Thursday, September 1, 2011

Activists Stage (Metropolitan Washington Council, AFL-CIO)Hundreds of activists demanding a “Main Street Contract” staged a sit-in outside House Majority Leader Eric Cantor’s (R., VA 7) Richmond district office Thursday. Another group was blocked from attending a "Citizen’s Advisory Council Meeting" Wednesday night by police and private security. 

Chanting “Hey hey ho ho, Cantor’s lies have got to go” and singing “This Land is Your Land,” the labor, community and religious activists on Thursday – including many from the metro DC area -- were initially barred from entering Cantor’s office by local police.

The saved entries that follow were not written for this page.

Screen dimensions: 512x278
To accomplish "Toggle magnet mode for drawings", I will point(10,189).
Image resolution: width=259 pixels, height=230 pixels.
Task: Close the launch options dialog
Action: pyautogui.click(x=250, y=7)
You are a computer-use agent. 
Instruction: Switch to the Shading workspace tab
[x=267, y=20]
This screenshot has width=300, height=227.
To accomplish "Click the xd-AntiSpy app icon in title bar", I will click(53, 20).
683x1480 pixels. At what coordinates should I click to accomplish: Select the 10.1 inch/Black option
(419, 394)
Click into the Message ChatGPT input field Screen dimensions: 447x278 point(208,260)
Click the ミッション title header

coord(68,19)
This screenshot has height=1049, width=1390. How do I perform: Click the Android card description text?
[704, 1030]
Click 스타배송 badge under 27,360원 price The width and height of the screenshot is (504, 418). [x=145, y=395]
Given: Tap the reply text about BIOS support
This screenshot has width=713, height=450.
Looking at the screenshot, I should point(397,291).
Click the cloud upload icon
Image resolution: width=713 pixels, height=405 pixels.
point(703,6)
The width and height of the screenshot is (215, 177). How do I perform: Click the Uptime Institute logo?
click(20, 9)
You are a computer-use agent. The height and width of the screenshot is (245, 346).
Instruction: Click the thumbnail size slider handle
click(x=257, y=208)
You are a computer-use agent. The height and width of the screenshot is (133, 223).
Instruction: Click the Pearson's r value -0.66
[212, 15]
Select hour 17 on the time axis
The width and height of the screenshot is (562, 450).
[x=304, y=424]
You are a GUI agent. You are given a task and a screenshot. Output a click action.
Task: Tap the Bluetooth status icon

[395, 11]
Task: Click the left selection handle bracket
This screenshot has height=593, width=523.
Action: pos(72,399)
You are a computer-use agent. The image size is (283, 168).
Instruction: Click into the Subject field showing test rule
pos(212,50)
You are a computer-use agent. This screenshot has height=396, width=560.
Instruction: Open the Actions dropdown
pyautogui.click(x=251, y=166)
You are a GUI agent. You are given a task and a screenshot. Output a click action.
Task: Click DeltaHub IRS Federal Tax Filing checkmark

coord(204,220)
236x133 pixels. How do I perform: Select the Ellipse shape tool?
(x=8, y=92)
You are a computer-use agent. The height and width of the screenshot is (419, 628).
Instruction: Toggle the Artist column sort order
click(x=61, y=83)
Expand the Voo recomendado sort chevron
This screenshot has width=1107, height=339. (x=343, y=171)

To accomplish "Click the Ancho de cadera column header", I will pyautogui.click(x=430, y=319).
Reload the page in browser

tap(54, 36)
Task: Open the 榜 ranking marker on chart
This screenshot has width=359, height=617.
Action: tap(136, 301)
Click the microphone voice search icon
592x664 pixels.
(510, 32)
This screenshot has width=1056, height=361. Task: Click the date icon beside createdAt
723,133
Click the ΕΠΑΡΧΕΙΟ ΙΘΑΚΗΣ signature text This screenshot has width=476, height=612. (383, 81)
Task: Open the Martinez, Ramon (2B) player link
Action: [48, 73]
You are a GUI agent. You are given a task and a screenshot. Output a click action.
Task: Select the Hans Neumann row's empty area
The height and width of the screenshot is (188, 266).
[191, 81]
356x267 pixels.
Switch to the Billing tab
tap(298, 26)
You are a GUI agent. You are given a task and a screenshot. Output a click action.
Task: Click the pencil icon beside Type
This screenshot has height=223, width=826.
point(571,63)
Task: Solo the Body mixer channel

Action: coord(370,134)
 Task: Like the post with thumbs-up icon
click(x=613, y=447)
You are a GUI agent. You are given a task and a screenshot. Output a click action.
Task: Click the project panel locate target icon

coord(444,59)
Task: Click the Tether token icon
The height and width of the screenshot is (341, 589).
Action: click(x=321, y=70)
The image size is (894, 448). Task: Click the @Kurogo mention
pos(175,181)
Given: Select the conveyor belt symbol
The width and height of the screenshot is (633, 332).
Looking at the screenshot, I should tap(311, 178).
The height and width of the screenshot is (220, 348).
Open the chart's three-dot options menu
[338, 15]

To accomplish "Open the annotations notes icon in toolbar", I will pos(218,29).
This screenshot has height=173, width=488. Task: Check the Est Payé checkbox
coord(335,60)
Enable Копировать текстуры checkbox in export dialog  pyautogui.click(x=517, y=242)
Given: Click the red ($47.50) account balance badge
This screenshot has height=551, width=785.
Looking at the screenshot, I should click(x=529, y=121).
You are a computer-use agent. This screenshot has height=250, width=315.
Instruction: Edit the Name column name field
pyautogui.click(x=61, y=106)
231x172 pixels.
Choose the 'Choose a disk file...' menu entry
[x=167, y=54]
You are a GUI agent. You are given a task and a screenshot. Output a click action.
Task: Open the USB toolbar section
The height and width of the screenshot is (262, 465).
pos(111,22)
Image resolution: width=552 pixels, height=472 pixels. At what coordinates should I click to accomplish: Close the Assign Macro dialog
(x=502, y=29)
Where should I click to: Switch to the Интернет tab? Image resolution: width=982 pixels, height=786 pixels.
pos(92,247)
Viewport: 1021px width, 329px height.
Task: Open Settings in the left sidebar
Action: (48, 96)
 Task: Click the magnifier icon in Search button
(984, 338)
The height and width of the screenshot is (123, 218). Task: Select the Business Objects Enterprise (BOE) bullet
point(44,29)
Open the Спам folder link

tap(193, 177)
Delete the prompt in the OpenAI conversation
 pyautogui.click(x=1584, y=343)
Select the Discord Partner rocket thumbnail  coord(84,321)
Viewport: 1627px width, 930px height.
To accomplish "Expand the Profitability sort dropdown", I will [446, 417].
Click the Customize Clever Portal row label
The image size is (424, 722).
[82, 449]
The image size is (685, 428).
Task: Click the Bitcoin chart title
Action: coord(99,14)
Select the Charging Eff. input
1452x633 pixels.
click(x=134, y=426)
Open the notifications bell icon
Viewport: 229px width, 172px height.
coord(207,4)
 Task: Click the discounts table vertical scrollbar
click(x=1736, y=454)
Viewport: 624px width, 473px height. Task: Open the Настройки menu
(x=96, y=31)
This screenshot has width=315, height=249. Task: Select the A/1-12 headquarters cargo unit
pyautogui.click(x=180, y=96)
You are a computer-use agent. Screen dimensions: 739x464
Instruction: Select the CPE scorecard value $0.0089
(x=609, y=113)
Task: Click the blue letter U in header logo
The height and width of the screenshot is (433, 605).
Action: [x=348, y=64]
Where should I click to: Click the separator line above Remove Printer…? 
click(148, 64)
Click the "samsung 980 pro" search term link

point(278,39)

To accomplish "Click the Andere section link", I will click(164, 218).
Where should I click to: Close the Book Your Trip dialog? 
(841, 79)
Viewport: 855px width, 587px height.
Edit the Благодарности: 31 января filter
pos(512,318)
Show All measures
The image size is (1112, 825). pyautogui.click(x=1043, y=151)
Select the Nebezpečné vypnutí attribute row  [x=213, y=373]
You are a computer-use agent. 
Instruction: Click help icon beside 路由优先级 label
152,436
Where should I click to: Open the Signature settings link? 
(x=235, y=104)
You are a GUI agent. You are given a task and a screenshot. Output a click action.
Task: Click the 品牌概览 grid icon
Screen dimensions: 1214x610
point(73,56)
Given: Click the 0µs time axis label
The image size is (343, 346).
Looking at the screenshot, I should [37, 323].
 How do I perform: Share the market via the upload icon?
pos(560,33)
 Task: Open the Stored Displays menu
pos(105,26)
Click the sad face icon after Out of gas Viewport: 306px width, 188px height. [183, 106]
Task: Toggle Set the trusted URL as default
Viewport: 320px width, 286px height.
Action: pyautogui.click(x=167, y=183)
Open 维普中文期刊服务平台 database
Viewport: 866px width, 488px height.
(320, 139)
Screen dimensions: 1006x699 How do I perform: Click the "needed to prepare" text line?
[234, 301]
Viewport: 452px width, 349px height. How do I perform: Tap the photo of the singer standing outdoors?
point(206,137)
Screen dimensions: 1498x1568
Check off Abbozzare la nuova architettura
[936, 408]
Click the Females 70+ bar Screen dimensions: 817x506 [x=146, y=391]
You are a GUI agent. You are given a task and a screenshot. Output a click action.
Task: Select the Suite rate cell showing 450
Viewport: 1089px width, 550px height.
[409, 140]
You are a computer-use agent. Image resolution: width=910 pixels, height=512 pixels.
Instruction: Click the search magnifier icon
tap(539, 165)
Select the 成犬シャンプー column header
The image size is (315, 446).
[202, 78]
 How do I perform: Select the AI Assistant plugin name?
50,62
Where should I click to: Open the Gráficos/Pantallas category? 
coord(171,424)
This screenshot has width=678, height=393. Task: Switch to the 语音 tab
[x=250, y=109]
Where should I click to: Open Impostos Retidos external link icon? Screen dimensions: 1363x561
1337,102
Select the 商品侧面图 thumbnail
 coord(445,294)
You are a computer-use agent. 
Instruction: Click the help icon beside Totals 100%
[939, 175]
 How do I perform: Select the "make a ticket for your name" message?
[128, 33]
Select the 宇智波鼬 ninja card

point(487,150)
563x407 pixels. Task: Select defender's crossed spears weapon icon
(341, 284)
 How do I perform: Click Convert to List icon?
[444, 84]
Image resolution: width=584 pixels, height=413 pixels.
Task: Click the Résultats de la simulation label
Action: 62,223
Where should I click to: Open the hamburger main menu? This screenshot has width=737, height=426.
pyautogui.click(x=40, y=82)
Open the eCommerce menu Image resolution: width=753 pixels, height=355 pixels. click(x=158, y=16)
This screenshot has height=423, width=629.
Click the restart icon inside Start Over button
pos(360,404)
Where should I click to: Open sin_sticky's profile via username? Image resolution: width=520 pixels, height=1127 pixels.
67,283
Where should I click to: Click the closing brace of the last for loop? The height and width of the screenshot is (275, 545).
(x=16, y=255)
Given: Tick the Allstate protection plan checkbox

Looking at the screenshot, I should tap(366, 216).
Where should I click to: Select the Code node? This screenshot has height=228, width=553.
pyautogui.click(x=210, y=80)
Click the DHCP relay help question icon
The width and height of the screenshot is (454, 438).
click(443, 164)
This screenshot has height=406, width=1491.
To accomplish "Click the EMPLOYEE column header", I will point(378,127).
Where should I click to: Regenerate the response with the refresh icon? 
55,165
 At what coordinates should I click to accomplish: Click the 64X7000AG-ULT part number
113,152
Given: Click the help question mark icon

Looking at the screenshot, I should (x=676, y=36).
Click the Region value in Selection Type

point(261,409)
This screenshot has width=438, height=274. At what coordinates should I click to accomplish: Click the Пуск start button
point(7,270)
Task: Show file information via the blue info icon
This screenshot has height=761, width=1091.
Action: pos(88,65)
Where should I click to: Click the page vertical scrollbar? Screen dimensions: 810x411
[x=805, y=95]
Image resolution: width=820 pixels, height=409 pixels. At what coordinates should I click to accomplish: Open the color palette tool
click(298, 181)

The event was one of over 60 held across the country demanding action on the economic crisis and organized by National Nurses United “to heal America.” The events ranged from soup kitchens to help feed the hungry to community speak outs, and from urban centers like Boston and Chicago to smaller towns like Corpus Christi, Texas, Marquette, Mich., and Dayton, Ohio. 

“Mr. Cantor talks a lot about shared sacrifice, but working families have already sacrificed,” Virginia State AFL-CIO President Doris Crouse-Mays told Cantor staff during a brief meeting with a delegation of activists. “Now it’s time for Wall Street to sacrifice a little.” The Richmond delegation urged Cantor to sign a pledge to support a Wall Street transaction tax. “As nurses, we see the broad declines in health and living standards that are a direct result of patients and families struggling with lack of jobs, un-payable medical bills, hunger and homelessness,” NNU Co-president Karen Higgins, RN added. “We know where to find the resources to bring them hope and real solutions.” 

But Cantor “is a symptom, not the disease,” warned legendary civil rights activist Dr. Ferguson Reed at a rally outside  Cantor’s office. Reed traced the attacks on working people and America’s middle class back to long-term support for regressive state laws by right-wing funders the Koch Brothers. “They’re stealing democracy and it’s up to us to stop this,” Reed told the crowd, who cheered Metro Council President Jos Williams’ impromptu sermon on Cantor’s need for redemption. “Tax Wall Street!” they chanted.

On Wednesday night, while more than 200 constituents, workers and community activists demanded "Good jobs, now!" outside a Richmond hotel,  Cantor hid behind a wall of police and private security at his "Citizen’s Advisory Council Meeting" inside. The job-slashing House majority leader was eager to avoid the protestors, who arrived for an afternoon meeting in the same hotel only to find themselves locked out of a ballroom they had rented for the gathering. Halted at the hotel's property line by squads of county police, the group staged a highly visible, impromptu rally across the street, their chants amplified by the honking horns of sympathetic passing drivers. "Cantor Owned By the U.S Corpratocracy" read the sign held by Lynn West of Glen Allen. "He has no clue about people who have no savings," she said. "He's owned by the big businesses."